Back a few months ago an anniversary was celebrated in the media and among cable TV professionals. CNBC, the cable network founded in April 1989 and owned by NBC Universal (which is owned now by Comcast), turned 25 years old. Originally the brainchild of Tom Rogers, CNBC at first struggled mightily to find its way. It suffered from several interlocking problems: it was a newcomer to the cable business news line-up, and faced withering competition from the older and much more established FNN (Financial News Network); it was underfunded by its parent company NBC, which had its hands full with other operations and other cost-intensive obligations; and, as a result of both of these issues, cable TV companies were reluctant to add CNBC to their channel line-ups. In addition, most cable companies, large or small, doubted that their paying customers wanted two business channels at a time when the content in highest demand was children’s channels and sports content.

Still, NBC backed CNBC and the little network struggled onward to limited audiences. Then, an ironic thing happened: FNN ran aground financially, caught up in inextricably—even poetically, some would say—in an accounting scandal and accusations of vast misappropriations of funds by its chief financial officer. Two audits by different auditing firms determined that the damage was fatal. In a matter of months in 1990 FNN went from profitability to near-bankruptcy, unable to pay its debts and reporting a $72 million dollar loss. It was the auction block for FNN. A nasty, high-profile bidding war ensued between General Electric-NBC and a partnership between Westinghouse-Group W and Dow Jones (the fight got so ugly that it ended up in court). But with the help of NBC and other investors, CNBC won the day, purchasing FNN outright, merging operations, bringing many of FNN’s reporters to the new team, and taking control of the same transponder space it once coveted.

CNBC’s audience doubled, literally, overnight. With that merger, business news quickly changed. Prior to CNBC, the vast majority of Americans got their business news from their local newspaper, or from short, bullet-point reports on the nightly news. Outside of Wall Street, the avant garde and the obsessed had their own subscriptions to The Wall Street Journal, but most of Main Street just read Money magazine. But was adding glamor to the process of reporting financial news, and the network was not only challenging the dusty, dry delivery of business news—it was on the verge of re-inventing it.
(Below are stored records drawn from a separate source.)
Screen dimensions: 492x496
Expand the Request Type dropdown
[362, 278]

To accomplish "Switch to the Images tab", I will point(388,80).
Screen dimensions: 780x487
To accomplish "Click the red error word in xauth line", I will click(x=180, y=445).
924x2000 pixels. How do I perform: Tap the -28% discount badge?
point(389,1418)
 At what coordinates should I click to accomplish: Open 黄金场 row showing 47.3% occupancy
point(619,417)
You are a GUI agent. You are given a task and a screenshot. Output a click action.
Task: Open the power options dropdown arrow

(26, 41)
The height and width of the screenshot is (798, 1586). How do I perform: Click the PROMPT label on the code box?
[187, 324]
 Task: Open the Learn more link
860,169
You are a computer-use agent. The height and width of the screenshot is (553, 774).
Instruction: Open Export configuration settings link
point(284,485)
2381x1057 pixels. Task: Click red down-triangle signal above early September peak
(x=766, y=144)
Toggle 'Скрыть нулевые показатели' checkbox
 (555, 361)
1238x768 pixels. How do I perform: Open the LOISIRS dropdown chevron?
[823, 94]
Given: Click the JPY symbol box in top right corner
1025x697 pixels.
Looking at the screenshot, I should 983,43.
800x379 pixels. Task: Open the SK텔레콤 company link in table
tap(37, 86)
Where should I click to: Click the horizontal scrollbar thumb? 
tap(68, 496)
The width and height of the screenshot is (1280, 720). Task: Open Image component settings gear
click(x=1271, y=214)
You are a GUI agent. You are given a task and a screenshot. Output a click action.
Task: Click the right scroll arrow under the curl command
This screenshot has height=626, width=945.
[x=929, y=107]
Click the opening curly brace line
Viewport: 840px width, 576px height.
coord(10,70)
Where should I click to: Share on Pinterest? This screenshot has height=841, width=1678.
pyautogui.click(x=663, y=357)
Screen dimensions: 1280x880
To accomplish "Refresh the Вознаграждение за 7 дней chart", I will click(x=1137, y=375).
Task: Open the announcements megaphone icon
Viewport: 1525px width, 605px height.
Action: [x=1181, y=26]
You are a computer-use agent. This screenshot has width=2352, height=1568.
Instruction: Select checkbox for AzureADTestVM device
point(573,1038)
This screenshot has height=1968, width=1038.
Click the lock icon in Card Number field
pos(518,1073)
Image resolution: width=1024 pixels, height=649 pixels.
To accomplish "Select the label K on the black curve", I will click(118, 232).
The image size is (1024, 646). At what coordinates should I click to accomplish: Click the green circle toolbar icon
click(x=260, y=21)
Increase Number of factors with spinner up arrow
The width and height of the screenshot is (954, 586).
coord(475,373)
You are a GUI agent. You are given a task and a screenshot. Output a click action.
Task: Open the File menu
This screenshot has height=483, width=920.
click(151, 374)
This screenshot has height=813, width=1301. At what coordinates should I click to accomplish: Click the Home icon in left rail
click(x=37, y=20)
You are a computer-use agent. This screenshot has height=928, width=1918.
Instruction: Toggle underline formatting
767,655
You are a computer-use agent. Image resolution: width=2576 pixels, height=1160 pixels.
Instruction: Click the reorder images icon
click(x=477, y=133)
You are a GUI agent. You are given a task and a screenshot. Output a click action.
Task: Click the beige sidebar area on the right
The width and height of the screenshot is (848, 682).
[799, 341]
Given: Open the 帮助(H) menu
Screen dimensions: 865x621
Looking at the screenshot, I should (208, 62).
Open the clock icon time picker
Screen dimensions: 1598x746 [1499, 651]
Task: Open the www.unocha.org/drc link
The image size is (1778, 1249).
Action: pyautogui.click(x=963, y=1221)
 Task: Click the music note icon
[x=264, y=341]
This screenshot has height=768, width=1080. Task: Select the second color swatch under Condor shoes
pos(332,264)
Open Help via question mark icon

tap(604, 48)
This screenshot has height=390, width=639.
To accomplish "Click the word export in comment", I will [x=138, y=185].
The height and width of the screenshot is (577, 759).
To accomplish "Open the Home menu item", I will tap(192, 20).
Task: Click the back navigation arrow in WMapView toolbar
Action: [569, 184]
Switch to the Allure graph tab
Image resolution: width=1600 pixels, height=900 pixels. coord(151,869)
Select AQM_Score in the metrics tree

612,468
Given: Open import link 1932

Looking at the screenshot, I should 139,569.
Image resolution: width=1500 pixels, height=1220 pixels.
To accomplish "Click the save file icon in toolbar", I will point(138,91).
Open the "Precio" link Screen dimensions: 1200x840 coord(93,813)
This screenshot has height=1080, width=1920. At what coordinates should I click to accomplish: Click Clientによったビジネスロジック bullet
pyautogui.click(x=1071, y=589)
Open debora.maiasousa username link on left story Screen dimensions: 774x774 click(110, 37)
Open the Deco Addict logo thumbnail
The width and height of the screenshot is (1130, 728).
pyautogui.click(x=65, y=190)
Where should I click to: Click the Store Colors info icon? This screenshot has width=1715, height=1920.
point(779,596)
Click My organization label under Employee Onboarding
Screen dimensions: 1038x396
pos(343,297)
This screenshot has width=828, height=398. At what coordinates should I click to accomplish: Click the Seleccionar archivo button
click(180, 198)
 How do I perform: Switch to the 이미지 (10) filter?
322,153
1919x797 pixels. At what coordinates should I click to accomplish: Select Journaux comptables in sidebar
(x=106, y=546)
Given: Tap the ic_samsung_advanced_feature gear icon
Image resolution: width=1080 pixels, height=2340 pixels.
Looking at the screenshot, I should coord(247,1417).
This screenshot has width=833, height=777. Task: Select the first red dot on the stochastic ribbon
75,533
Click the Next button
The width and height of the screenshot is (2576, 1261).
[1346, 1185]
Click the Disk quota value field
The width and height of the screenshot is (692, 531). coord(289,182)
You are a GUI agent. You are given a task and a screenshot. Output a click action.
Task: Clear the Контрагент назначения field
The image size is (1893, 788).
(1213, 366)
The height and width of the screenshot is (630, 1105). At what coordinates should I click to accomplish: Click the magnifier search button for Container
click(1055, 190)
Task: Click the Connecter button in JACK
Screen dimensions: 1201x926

Indeed, in August of 1995, CNBC scored a coup when it persuaded the New York Stock Exchange to allow—for the first time ever in NYSE history—a TV reporter live, unfiltered access to the trading floor during trading hours. The reporter’s name was Maria Bartiromo, a former CNN analyst and a protégé to Lou Dobbs. Bartiromo and her many colleagues at CNBC became, very quickly, a part of the system they were covering.

And what better time to be covering business news and markets? The Roaring Nineties saw many millions of Americans migrate their savings into the stock market, into mutual funds, and into 401k’s. Anyone with a 401k could watch their money grow, often daily. Amateurs entered the markets by the tens of thousands, the era of the day trader was in full swing, and quick access to TV stories about current stock performance was de rigueur. One friend of mine in those days called it profit porn. In addition, real estate and home mortgages were starting to look like a great place to be. By the end of the 1990s, the dream of home ownership seemed very nearly available to everyone, in some cases with little more than a signature and a tiny down payment (some loans were packaged with no down payment).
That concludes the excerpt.